I dragged my hopeless self to the Wilmot Cancer Center at 7 AM to do my routine bloodwork. As I said to my friends, life does continue and I have to continue participating in my surveillance plan. I did feel for a moment, "What is the point!?!" but I pushed myself to move forward. I will see my oncologist Tuesday morning for my next three-month appointment for additional screening tests.
I walked home from the cancer center and it already started raining. I didn't have an umbrella but I walked very slowly in the rain instead of running. I figured the weather gods were crying and that I might as well cry along with them.
I dived into my work all day today while watching the news and Facebook news feeds. What broke my heart is seeing how the division of this nation has driven a wedge into the endometrial cancer support groups on Facebook. We turn to each other for support and resources.
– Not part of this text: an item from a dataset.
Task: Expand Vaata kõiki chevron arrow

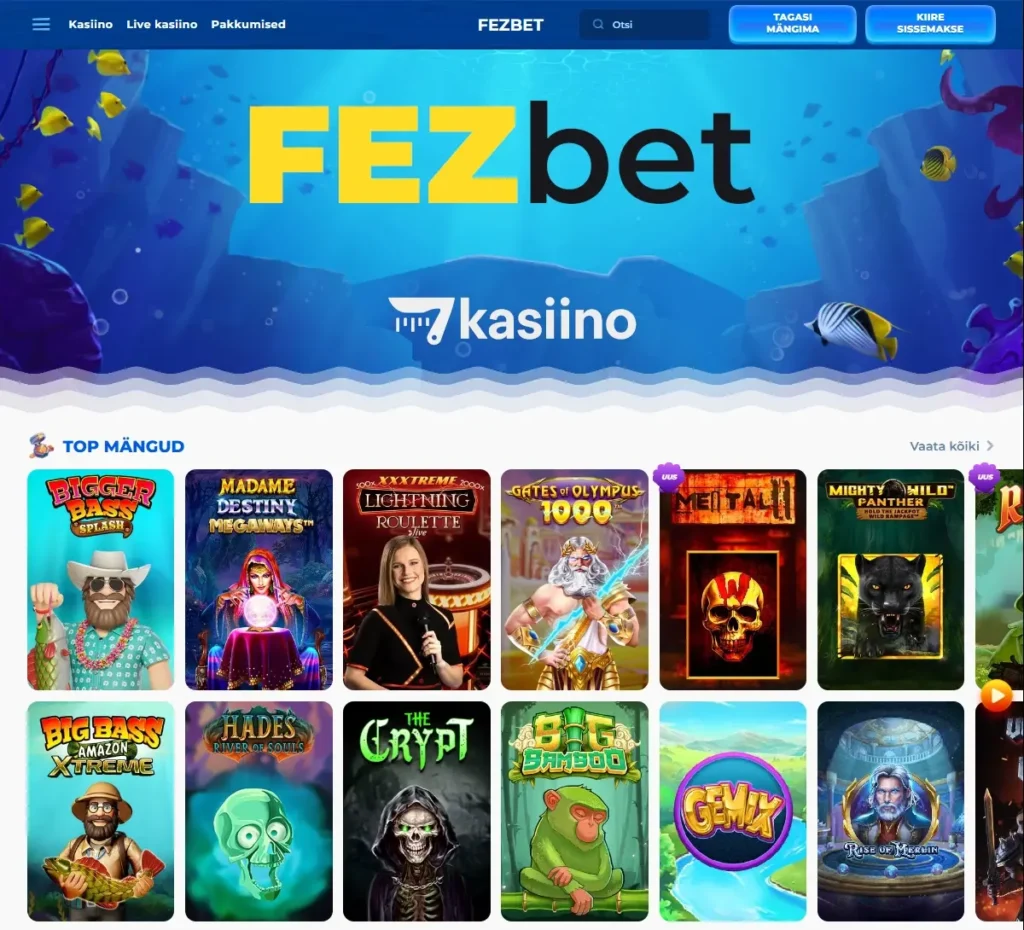Action: [x=990, y=445]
I observed with sadness as those group members who once lifted up each other immediately turn against each other. The argument is mainly over Obamacare. There are members who are terrified that they might lose the insurance coverage that helped save their lives and continue with their surveillance plans. There are others who appear to be insured with insurance coverages through sources other than the healthcare marketplace who insist that Obamacare sucked and that Trump would come up with something better. Fear and hatred are on the rise within those groups.
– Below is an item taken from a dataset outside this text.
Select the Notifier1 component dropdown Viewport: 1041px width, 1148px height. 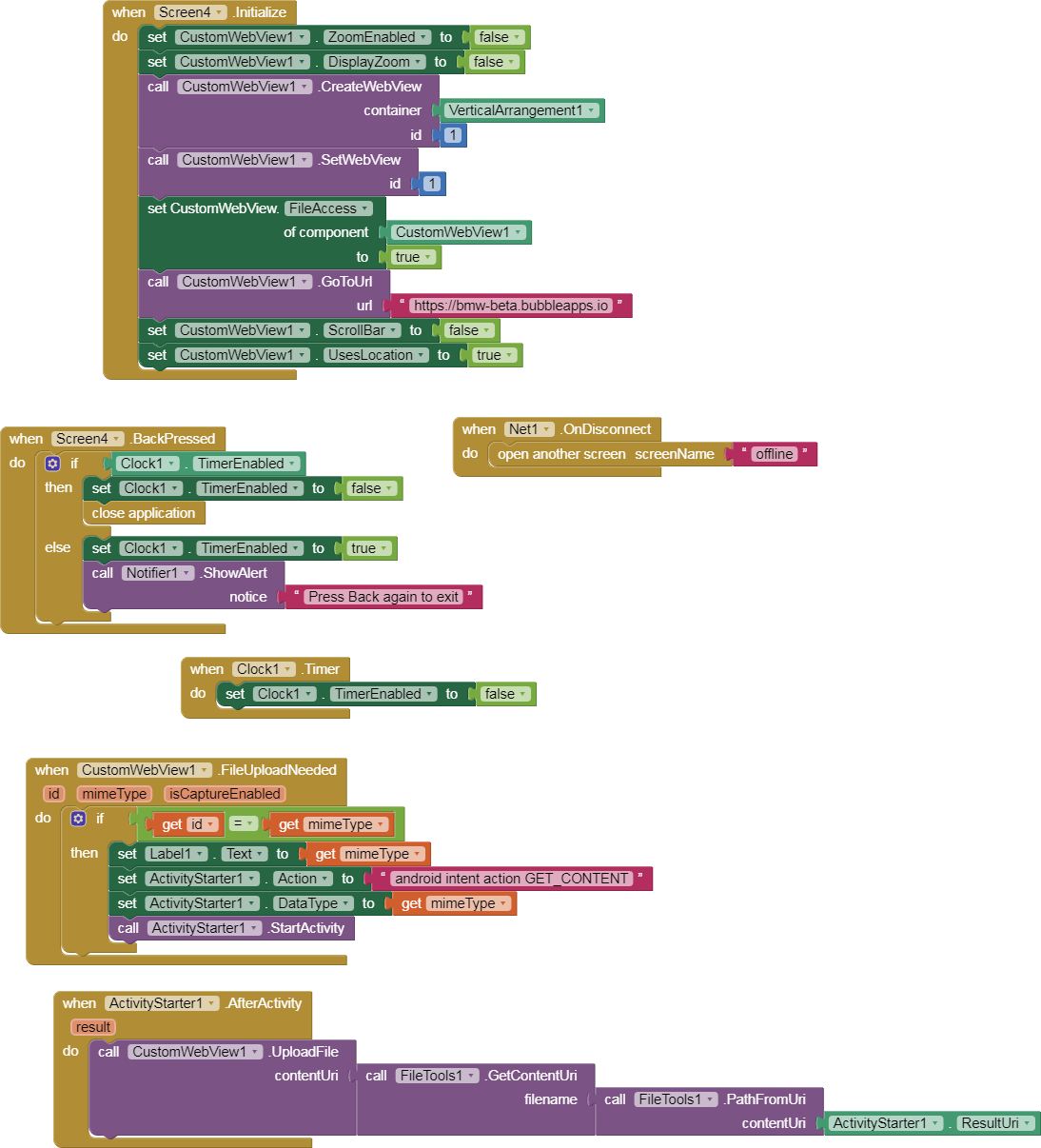(159, 573)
I was on an Obamacare plan August 2015-January 2016. This insurance coverage was instrumental in making sure I could continue with my surveillance plan AND to treat the post-surgical infection I had that lasted over six months. It was Obamacare that paid for my surgery #3 in October 2015 to get rid of the infection and I got follow-up care to monitor the surgical wound. I am on a group health plan right now but I am forever grateful that Obamacare was available to me when I needed it the most. I know there are numerous women who are battling endometrial cancer who depend on Obamacare. The same is true for numerous individuals who are battling other types of cancer. Granted, Obamacare costs were on the rise and that was frustrating for me. That needed to be addressed and Hillary was commited to working on that. Completely removing Obamacare and replacing it with what? I have no idea what is up Trump's sleeves but I can only conclude that it is definitely a bad time to have cancer.